書き始めてみると、もう二十余年ものご縁なのに何にも知らないことに気が付きました。作家さんたちの学歴や御修行先、いつ、どこで展覧会をなさったか等に殆んど興味がなく、作品そのものの魅力についてのみ云々するお付合いが続いてきました。そんなことはどちらでも良いと思っていたわけではないのですが、ついついそんなお話をするのを忘れてしまうのです。
この御紹介文を書くにあたって、あわててお電話をかけ、さまざまなことをお聞きしました。
吉井さんが御修行なさったのは、京都の六代目清水六兵衛先生に四年、亡くなった後は九兵衛先生に四年付かれ、その後宇治の朝日焼の窯に五年、計十三年の修行の後独立、海老ヶ瀬保さんの御紹介でようびに来て下さったのでした。
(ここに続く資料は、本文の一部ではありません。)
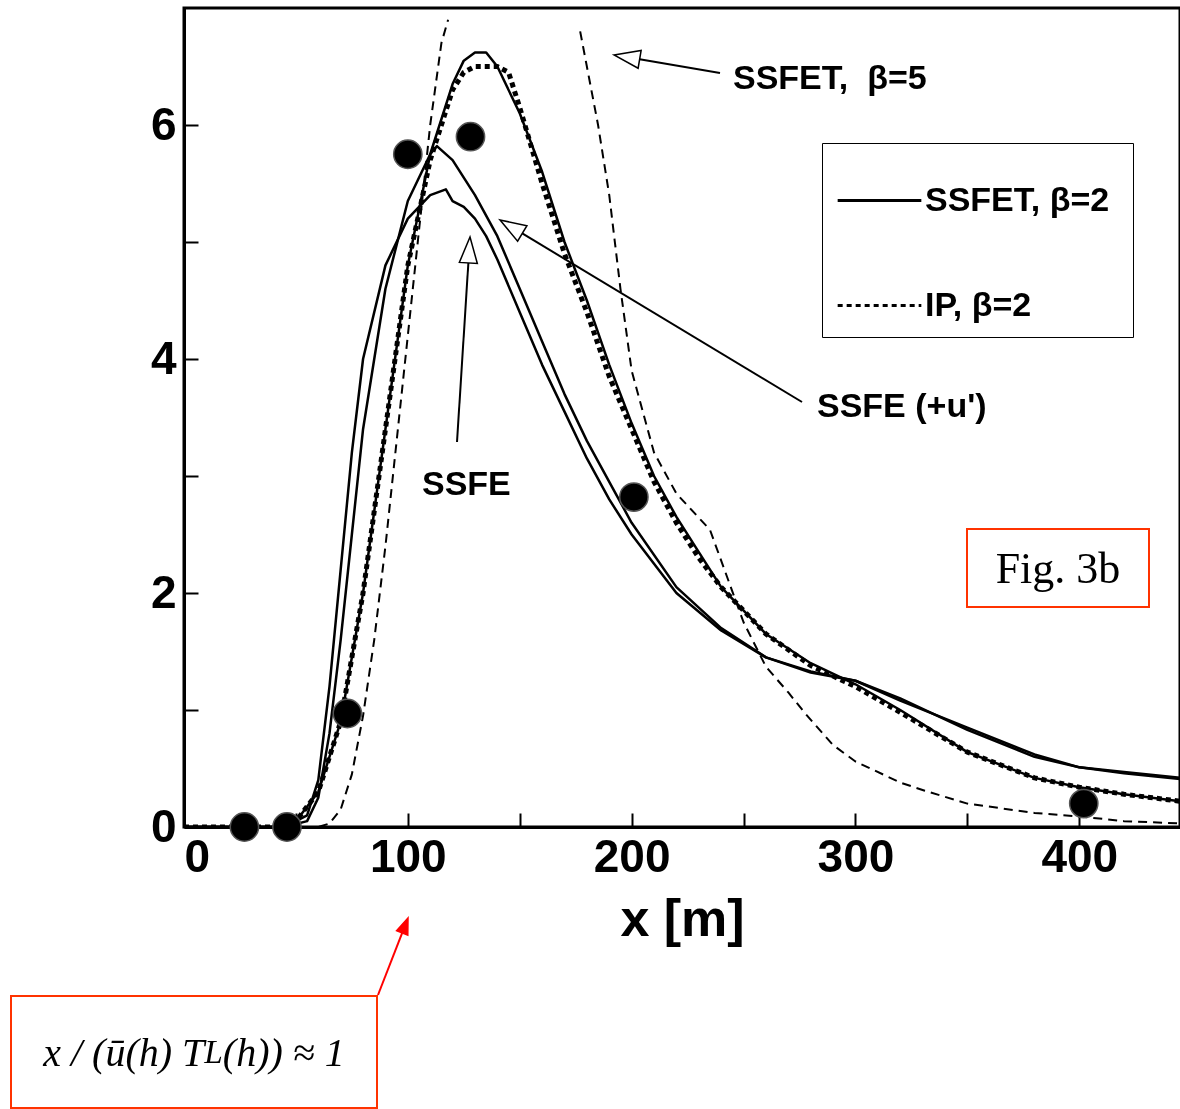 The height and width of the screenshot is (1109, 1180). Describe the element at coordinates (198, 856) in the screenshot. I see `x-tick-label: 0` at that location.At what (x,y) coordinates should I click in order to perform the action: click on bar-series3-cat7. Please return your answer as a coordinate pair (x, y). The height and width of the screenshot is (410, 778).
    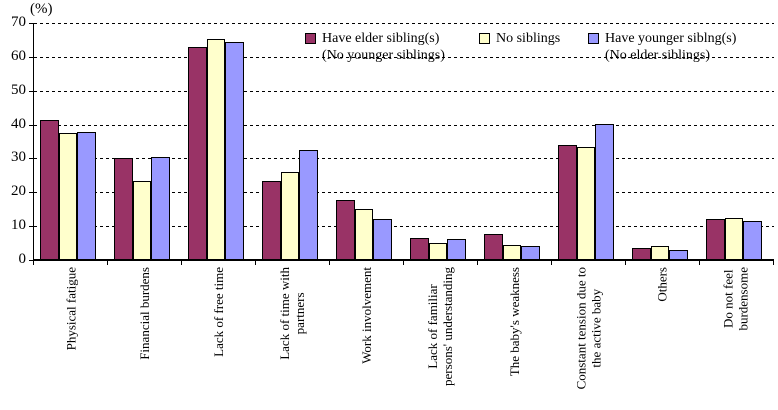
    Looking at the image, I should click on (530, 252).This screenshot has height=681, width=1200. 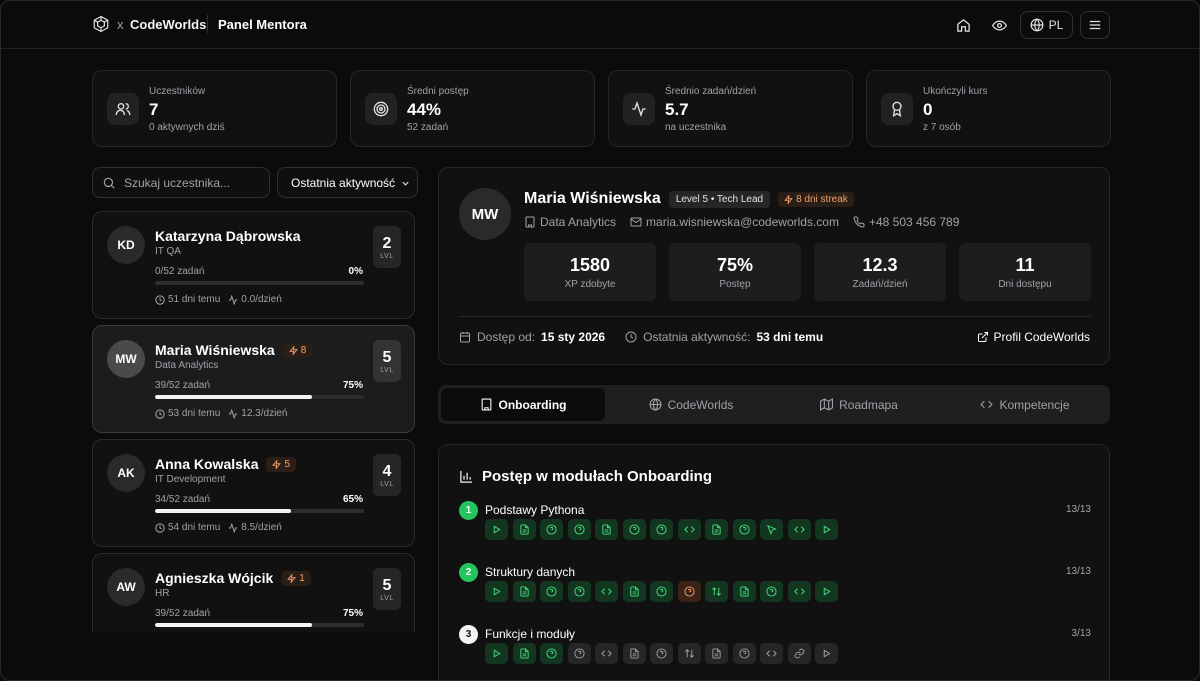 What do you see at coordinates (1046, 25) in the screenshot?
I see `language-button: PL` at bounding box center [1046, 25].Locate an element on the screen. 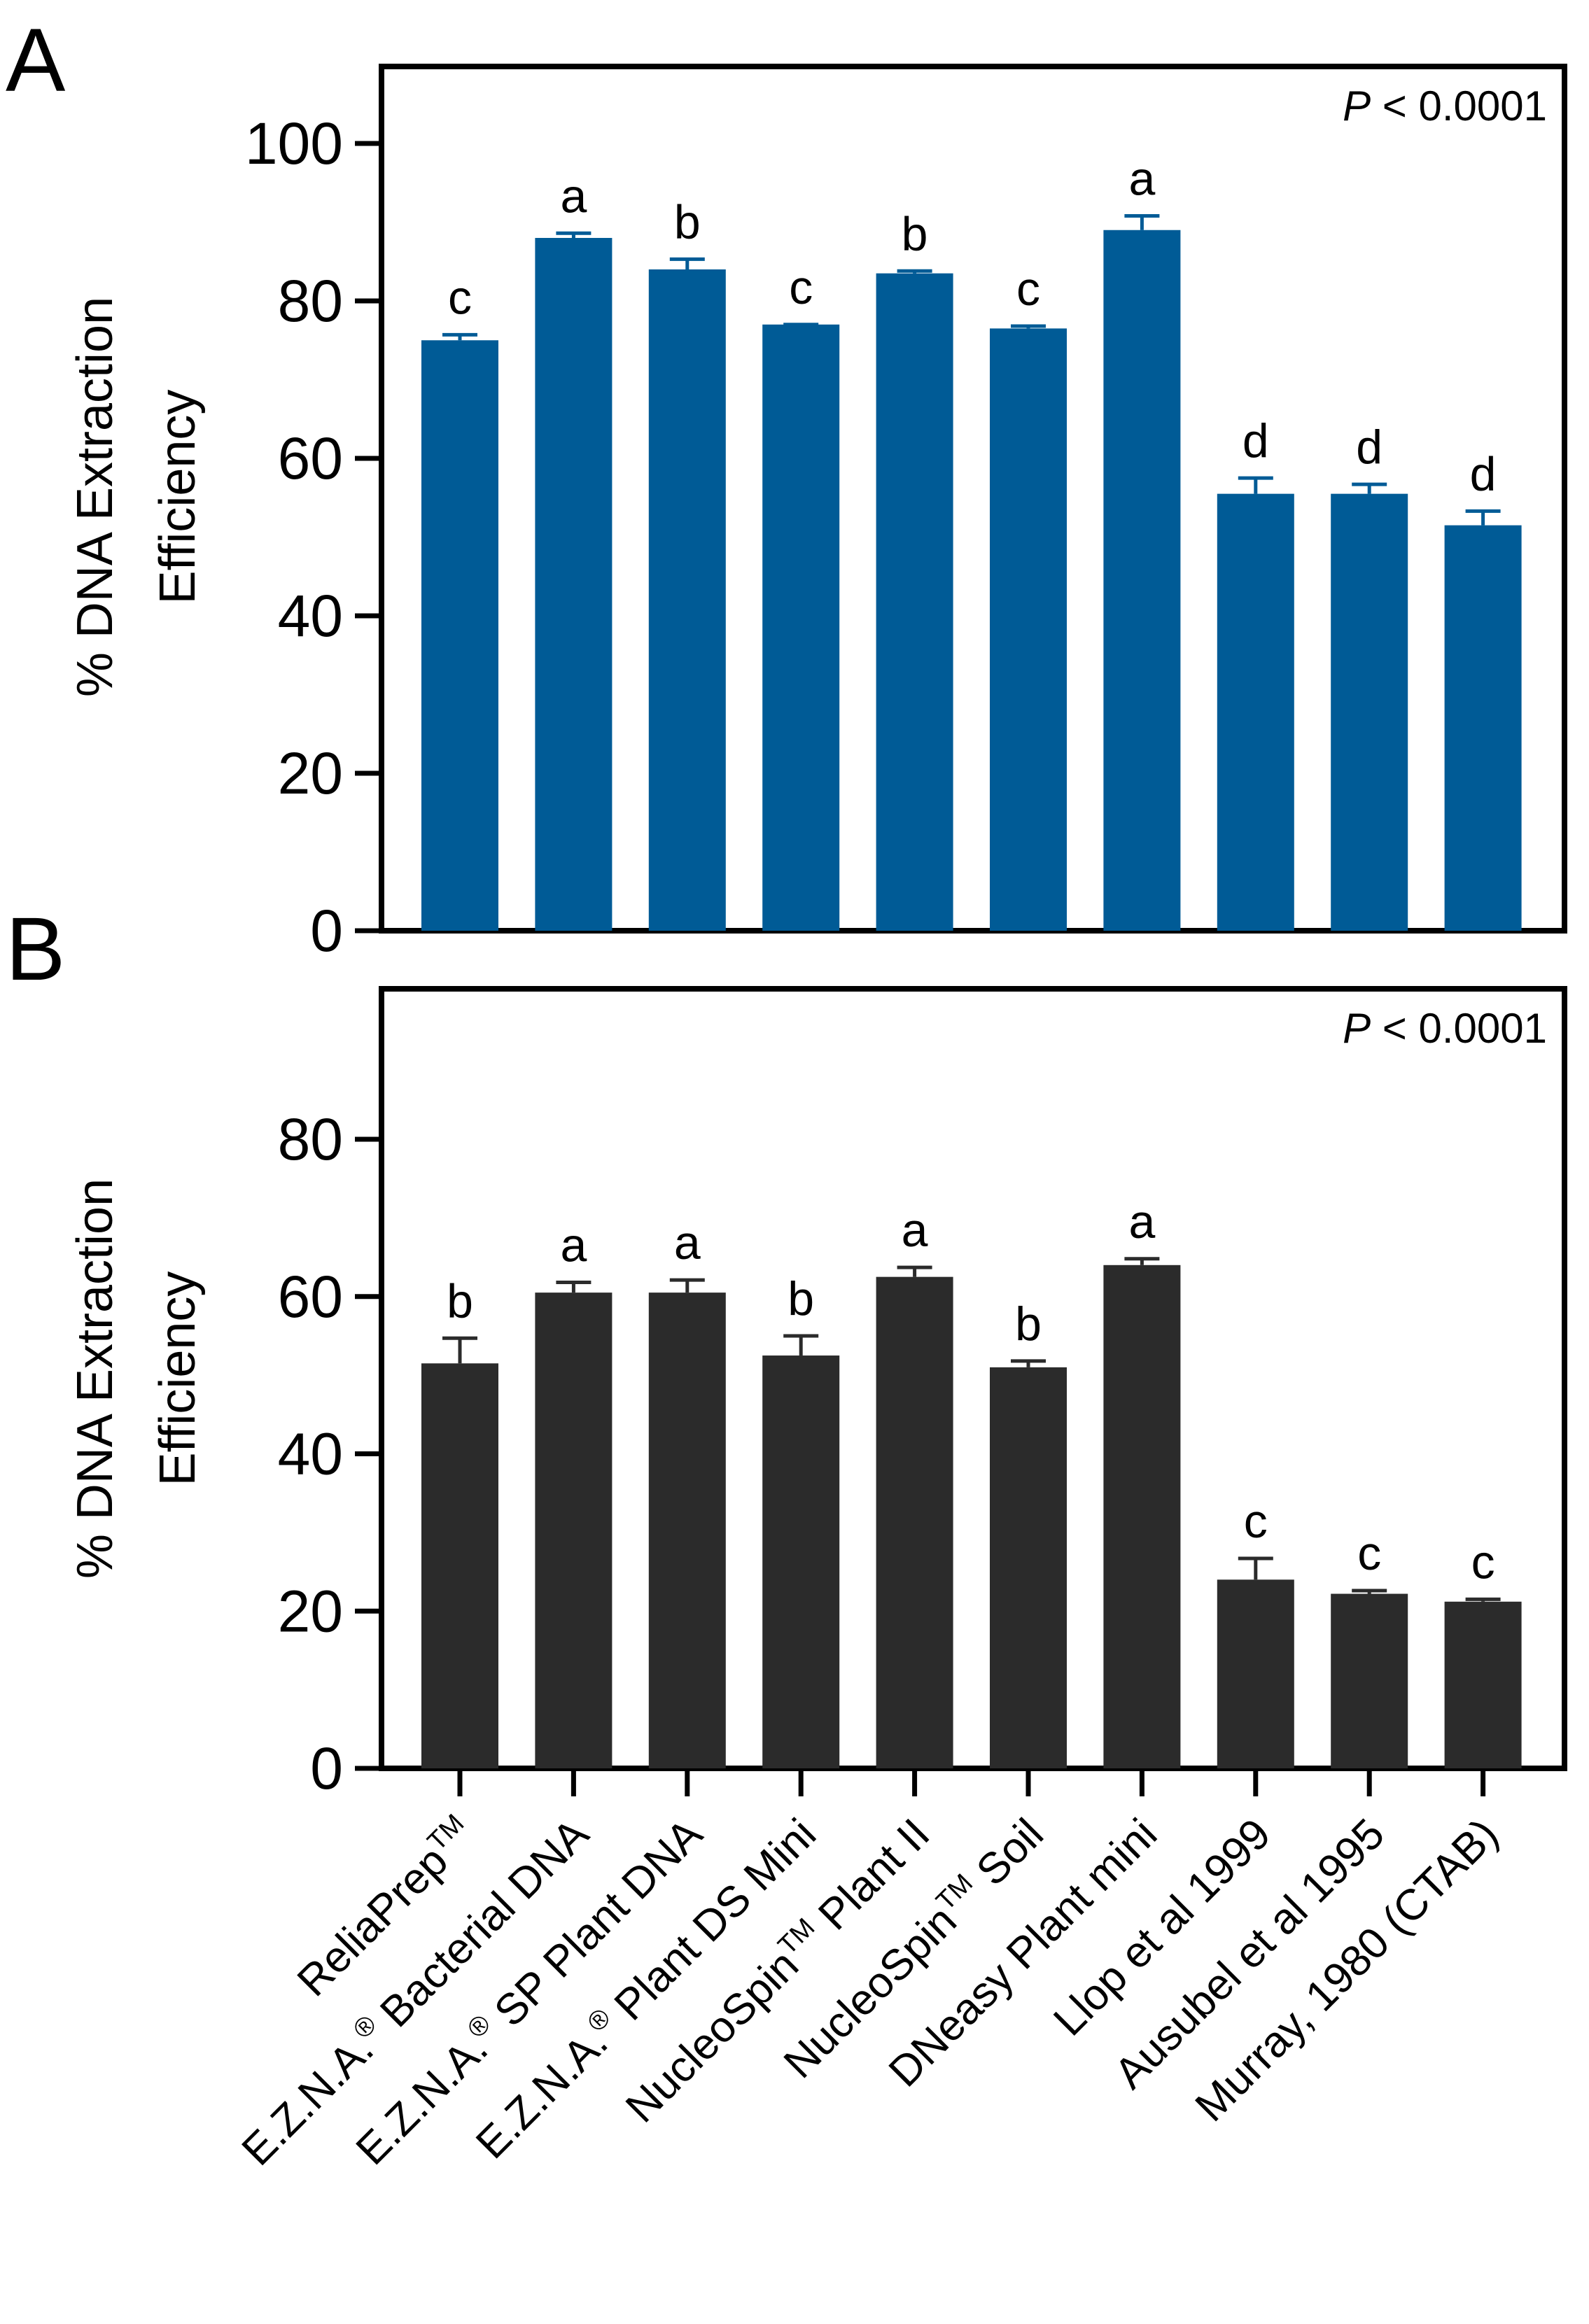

彼が使っている土は自分で採ったものと、材料屋さんの土を少々。お住まいは京都府亀岡市曽我部町で、そのあたりの土は十万年前の噴火と云われるカルデラの後に湖となり、よく水簸された細かくてやわらかな磁土のような粘土層で、地下1m位から5〜6mと深いところまであるそうです。
この曽我部から出た偉人は円山応挙です、関係ないですけどと笑いながら吉井さん。
また近くには平安京の瓦を焼いたとされる窯跡があり、篠(しの)と云う場所で赤土も白土もあり、これらの土の特長を生かしつつ御自分の作品のイメージに近づけていかれるのです。登り窯もそれに固執することなく自由に使いこなされていて、大どかな気持が作品に表れているようです。
座右の銘は「妙」とききました。妙(たえ)なるものを作りたい。心に妙なるものを鳴り響かせながら・・・と云う意味だと私は思いました。